An executive order focused on the digital asset industry is expected to be signed by President Biden this week, according to reports.
The order will direct various government agencies to study cryptocurrencies, central bank digital currencies (CBDCs), and come up with a government-wide plan on regulating digital assets.
Sources familiar with the matter told Yahoo News that the directive will request a study of CBDCs involving multiple agencies, including the Department of Treasury, State Department, Department of Justice, and Homeland Security. Together, the government bodies will report on the future of money and payment systems while the Director of the Office of Science and Tech policy will perform a technical evaluation of what could be necessary to support a CBDC system.
According to Bloomberg, the rollout of President Biden’s expected executive order was slowed down by a rift between the White House and the Treasury. Bloomberg’s sources said that Treasury Secretary Janet Yellen felt that an executive order was unnecessary, particularly one that mentioned a CBDC.
The Treasury chief reportedly also said that since the Federal Reserve is still researching CBDCs, more time should be allowed to let the agency develop its stance.

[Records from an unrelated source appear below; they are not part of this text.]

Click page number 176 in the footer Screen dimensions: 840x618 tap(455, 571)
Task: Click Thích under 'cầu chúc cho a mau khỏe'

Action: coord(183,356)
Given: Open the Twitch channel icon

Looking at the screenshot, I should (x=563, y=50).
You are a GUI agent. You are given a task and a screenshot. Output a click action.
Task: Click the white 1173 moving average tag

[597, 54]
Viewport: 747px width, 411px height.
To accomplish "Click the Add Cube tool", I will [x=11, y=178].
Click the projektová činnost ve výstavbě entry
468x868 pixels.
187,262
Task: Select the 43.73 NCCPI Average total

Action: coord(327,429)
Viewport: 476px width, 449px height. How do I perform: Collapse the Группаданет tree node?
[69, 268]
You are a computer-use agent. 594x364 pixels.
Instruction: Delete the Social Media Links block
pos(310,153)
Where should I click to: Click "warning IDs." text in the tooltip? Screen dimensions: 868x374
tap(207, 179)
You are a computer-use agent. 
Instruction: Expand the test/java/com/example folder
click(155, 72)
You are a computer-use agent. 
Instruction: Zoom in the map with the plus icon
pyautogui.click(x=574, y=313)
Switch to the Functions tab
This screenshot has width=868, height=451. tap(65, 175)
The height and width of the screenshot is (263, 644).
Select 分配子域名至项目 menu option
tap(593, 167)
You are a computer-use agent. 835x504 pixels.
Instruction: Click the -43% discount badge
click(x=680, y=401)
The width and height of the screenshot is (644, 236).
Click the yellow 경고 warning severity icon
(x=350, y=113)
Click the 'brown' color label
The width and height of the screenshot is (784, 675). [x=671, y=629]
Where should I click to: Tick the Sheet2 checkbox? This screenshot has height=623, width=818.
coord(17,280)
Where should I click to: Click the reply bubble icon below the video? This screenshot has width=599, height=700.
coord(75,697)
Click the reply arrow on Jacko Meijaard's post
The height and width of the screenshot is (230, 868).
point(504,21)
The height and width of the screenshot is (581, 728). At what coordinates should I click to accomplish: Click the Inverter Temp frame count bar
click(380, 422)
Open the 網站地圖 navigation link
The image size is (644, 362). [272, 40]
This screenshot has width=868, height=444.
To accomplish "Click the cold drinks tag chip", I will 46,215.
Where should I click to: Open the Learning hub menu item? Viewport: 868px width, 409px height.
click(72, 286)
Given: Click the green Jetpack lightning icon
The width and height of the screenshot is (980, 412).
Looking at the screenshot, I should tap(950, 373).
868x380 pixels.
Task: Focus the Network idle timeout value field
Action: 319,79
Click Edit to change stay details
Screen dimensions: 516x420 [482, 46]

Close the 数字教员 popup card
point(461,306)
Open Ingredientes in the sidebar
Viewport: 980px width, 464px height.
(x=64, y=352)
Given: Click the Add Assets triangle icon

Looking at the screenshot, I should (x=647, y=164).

Yellen’s team reportedly told the White House that the Treasury, along with the U.S. Securities and Exchange Commission (SEC), had made progress on creating more clarity on US regulation regarding digital currencies.
Rumors of the conflict between the White House and Treasury were discounted by spokesman John Rizzo who said the account “is inaccurate,” but didn’t clarify Yellen’s role in the executive order.
“Treasury continues to work closely with our partners throughout the administration and in the White House,” he said.
News of the expected executive order come following a series of new moves by the Biden administration to address the rise of digital currencies.
Last week, Feds launched a new digital currency enforcement unit. The US Justice Department named Eun Young Choi to serve as the first Director of the National Cryptocurrency Enforcement Team (NCET).
The NET aims to put a focus on looking into cases of criminal use of digital assets involving virtual currency exchanges, mixing and tumbling services, infrastructure providers, and “other entities that are enabling the misuse of cryptocurrency and related technologies to commit or facilitate criminal activity.”
“The NCET will set strategic priorities regarding digital asset technologies, identify areas for increased investigative and prosecutorial focus, and lead the department’s efforts to coordinate with domestic and international law enforcement partners, regulatory agencies and private industry to combat the criminal use of digital assets.”